§ Exercise data:
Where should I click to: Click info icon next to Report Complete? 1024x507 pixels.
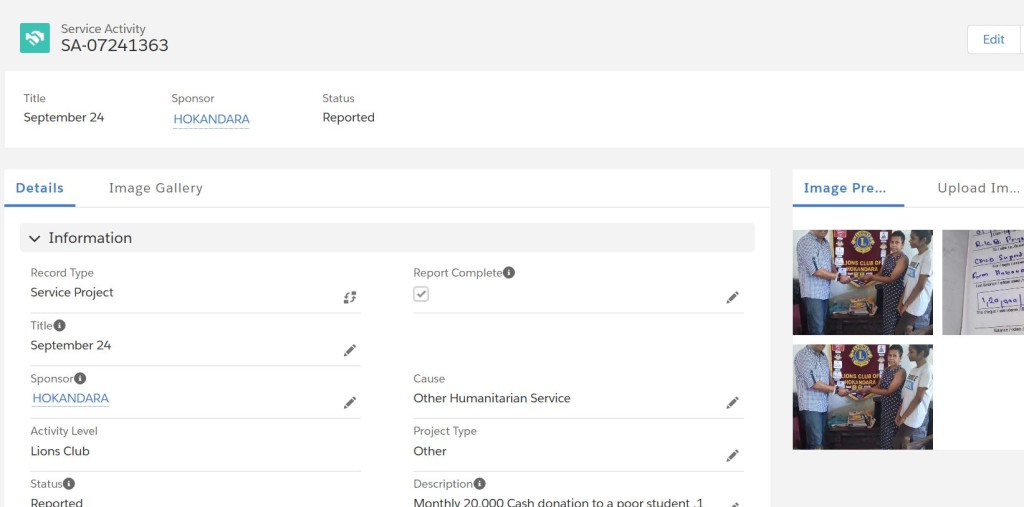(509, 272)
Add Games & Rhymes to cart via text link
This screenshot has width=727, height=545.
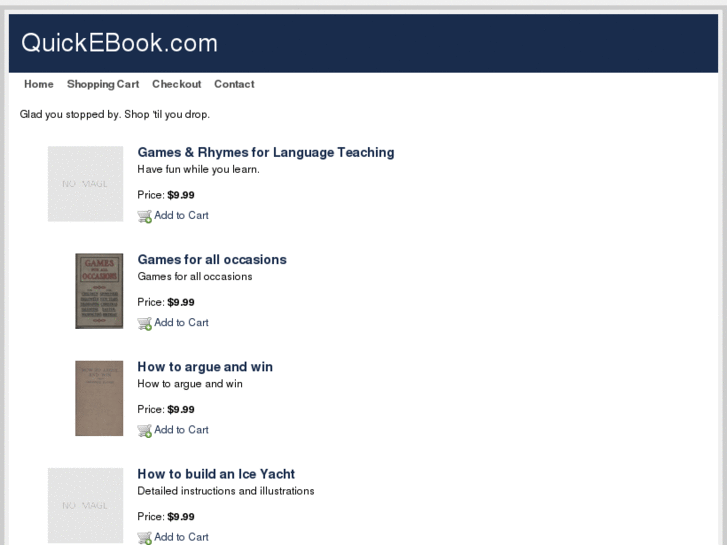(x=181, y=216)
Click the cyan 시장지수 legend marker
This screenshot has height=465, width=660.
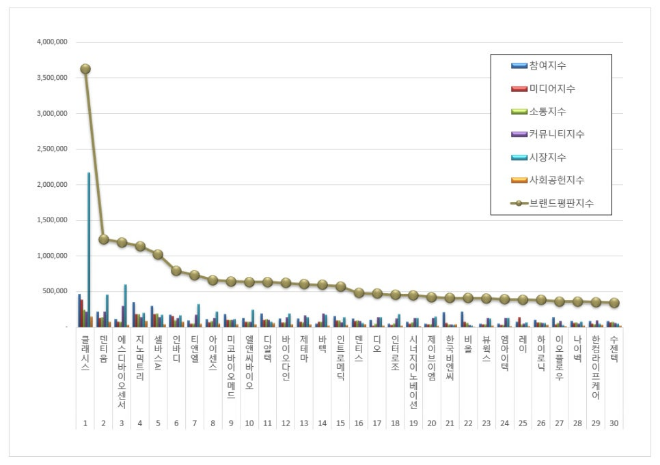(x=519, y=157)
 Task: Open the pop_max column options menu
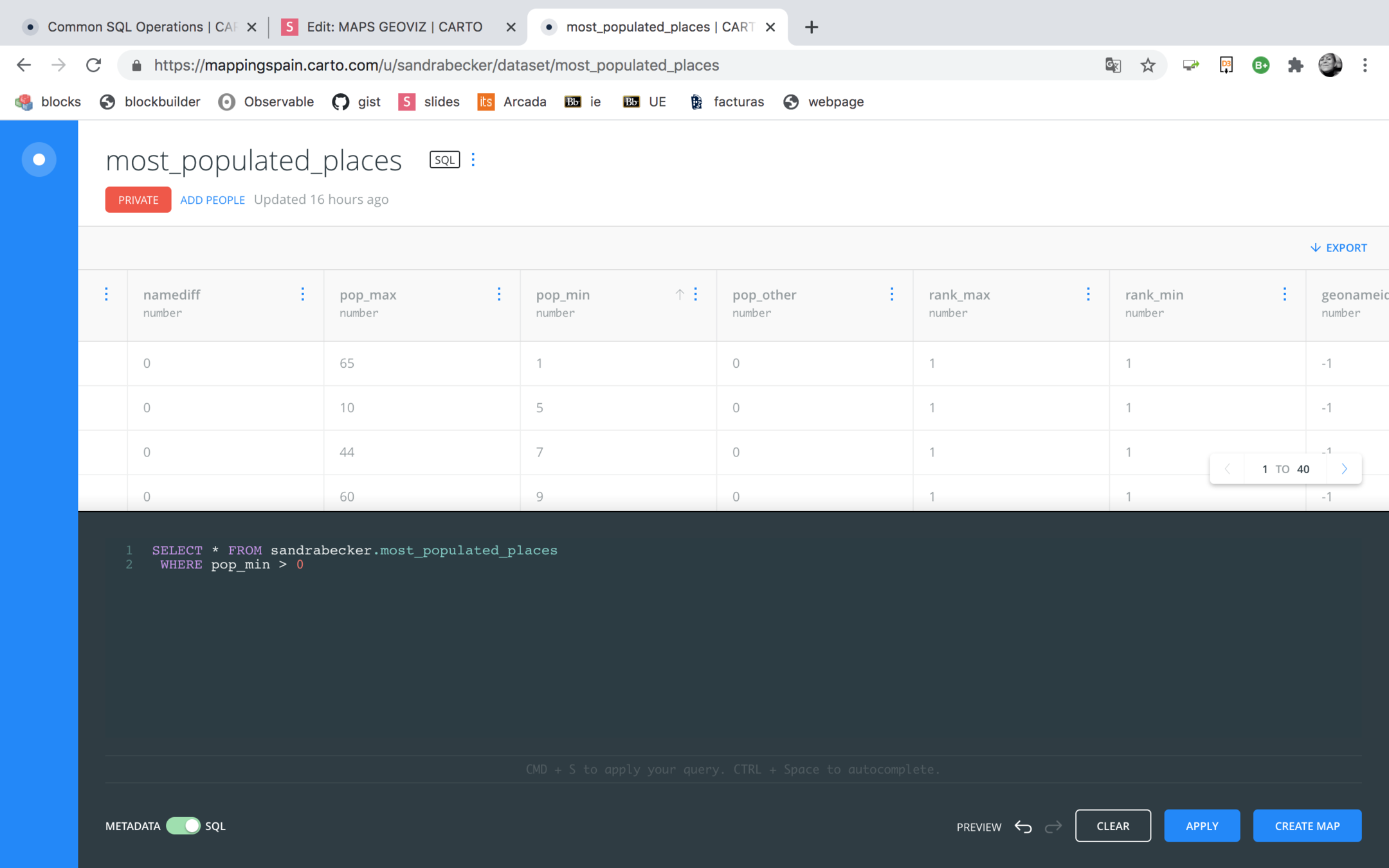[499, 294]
* * *
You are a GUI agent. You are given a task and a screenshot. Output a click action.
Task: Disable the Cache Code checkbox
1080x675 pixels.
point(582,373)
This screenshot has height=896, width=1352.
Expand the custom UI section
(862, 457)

§ Aim of the task: Collect each line of the material above that contains the word "screenshot", treating uppercase and lowercase letters as different.

§ Solution for this exercise:
This screenshot has width=727, height=545.
This screenshot has height=465, width=660.
You are a GUI agent. You are given a task and a screenshot. Output a click action.
This screenshot has height=896, width=1352.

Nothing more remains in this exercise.